Sample size and preparation effects on the tensile ductility of Pd-based metallic glass nanowires

Abstract

Glass materials, including metallic glasses (MGs), typically fracture in tension at room temperature in a globally elastic manner. Although homogeneous tensile plasticity and necking of nanoscale MGs have been reported, controversy exists regarding possible contributions from specimen preparation and testing techniques. Here, we show the separate effects of sample size reduction and extrinsic effects on the homogeneous tensile plasticity and necking of Pd40Cu30Ni10P20 glassy wires tested at room temperature. An intrinsic transition from catastrophic shear fracture to plasticity and necking was obtained in this glass when its diameter approached the estimated length scale of the shear-band nucleus size (i.e. 500nm).

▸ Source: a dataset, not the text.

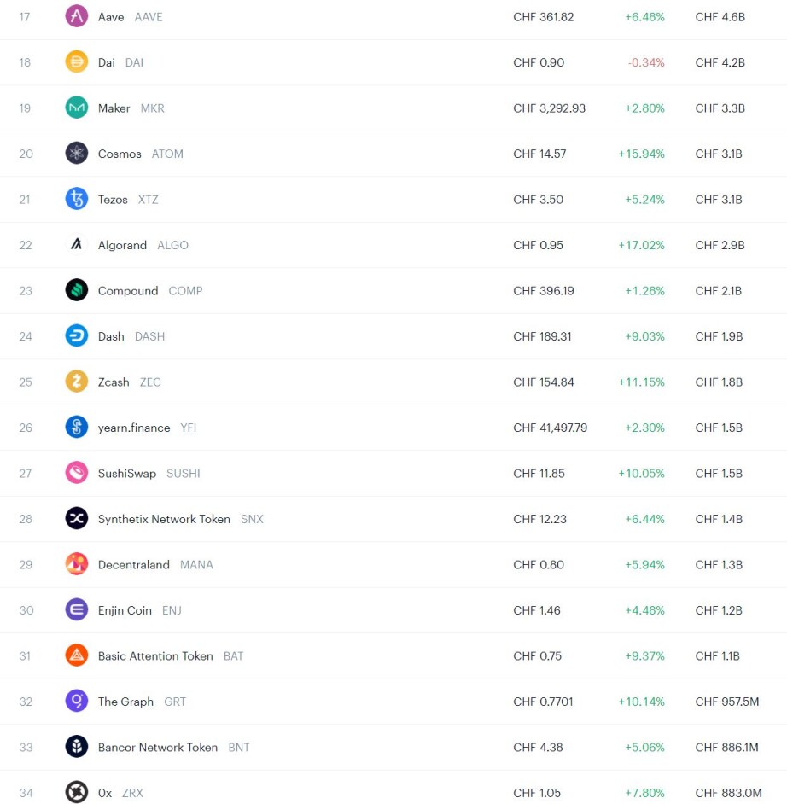Click the Dai coin icon

point(76,62)
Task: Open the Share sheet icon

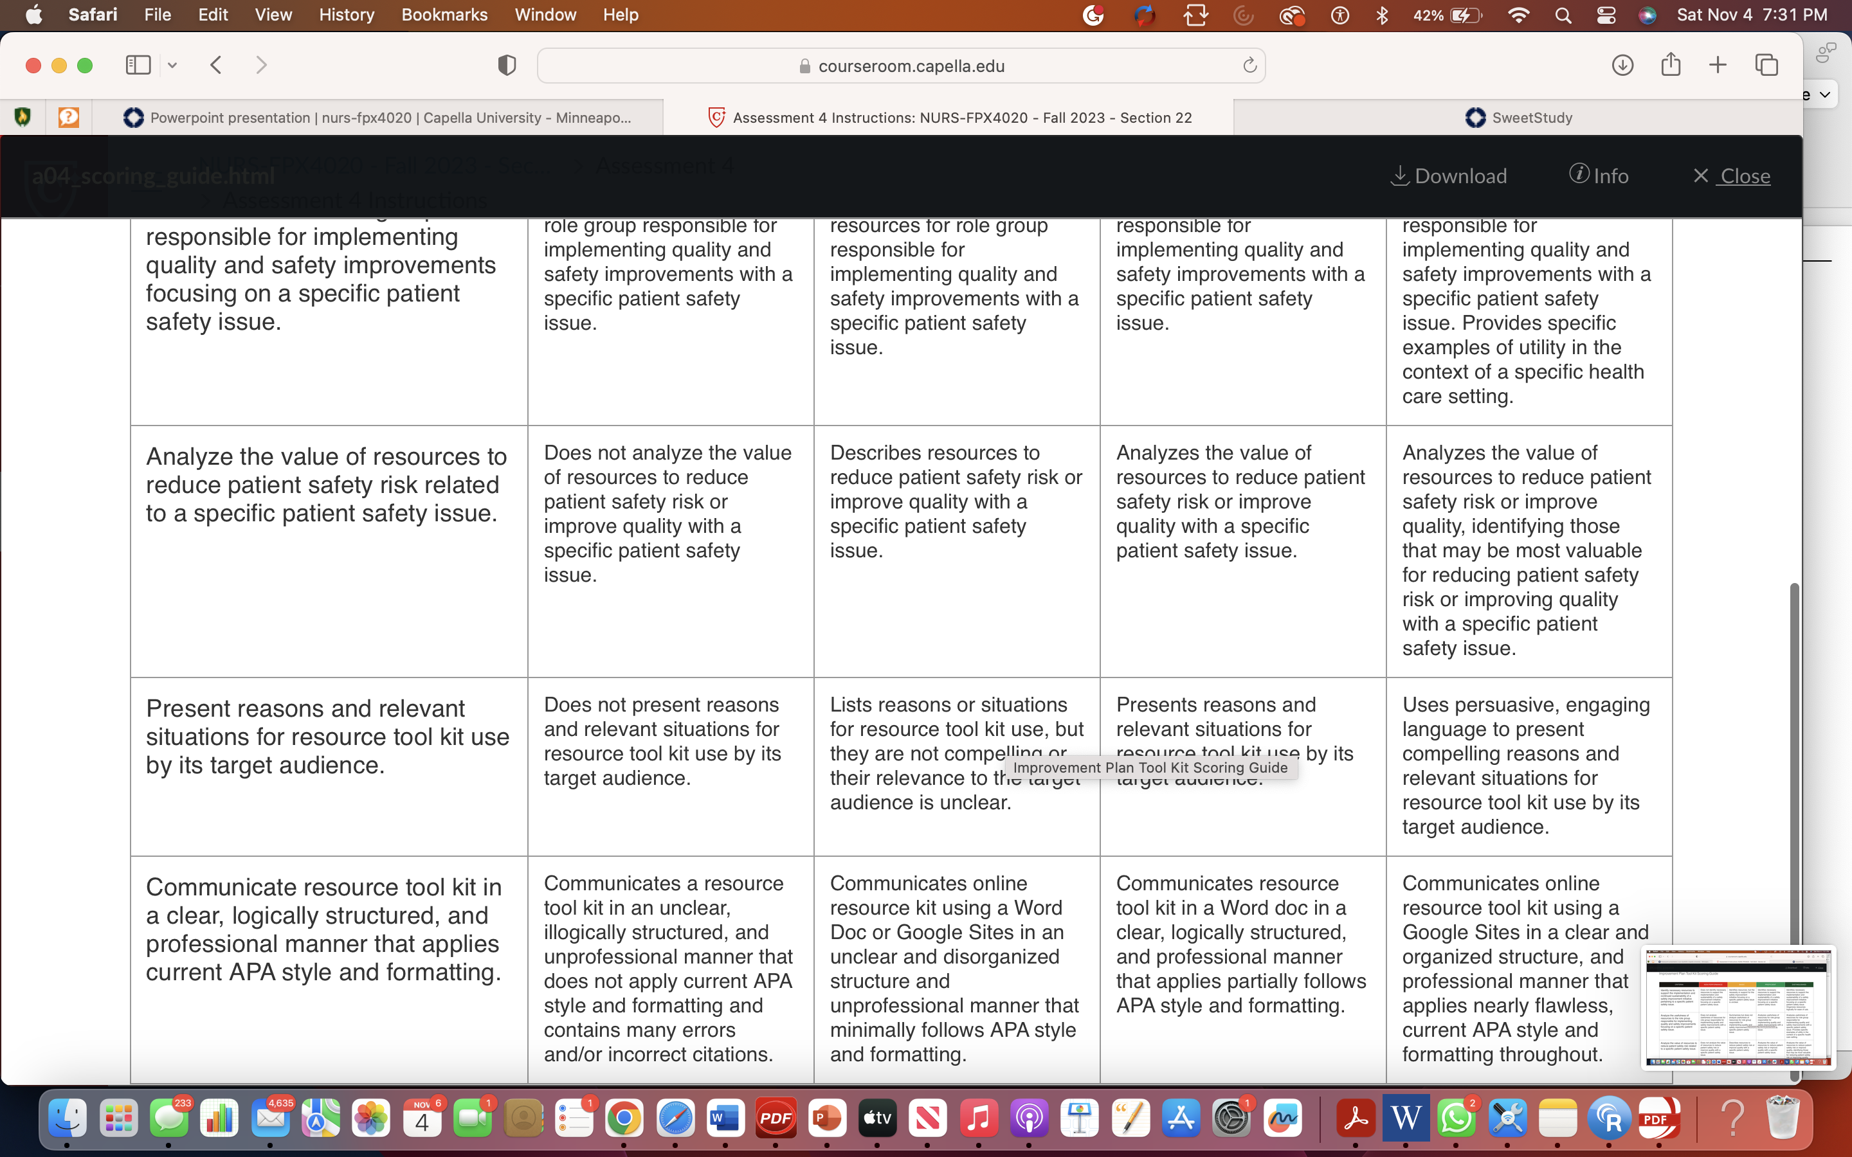Action: pyautogui.click(x=1671, y=64)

A further reduction in the wire diameter to 267nm produced homogeneous flow and complete ductile necking, with a true fracture strain in excess of 2.0. Our theoretical analysis shows that the plasticity of nanoscale MG wires with diameters smaller than a critical length scale is mediated by shear transformations catalyzed by local shear dilatation, and the predicted critical length scale for the brittle-to-ductile transition of the glassy wires is consistent with our experimental results. Extrinsic effects introduced during sample preparation and/or testing produce entirely different results and are reviewed in the light of previous work.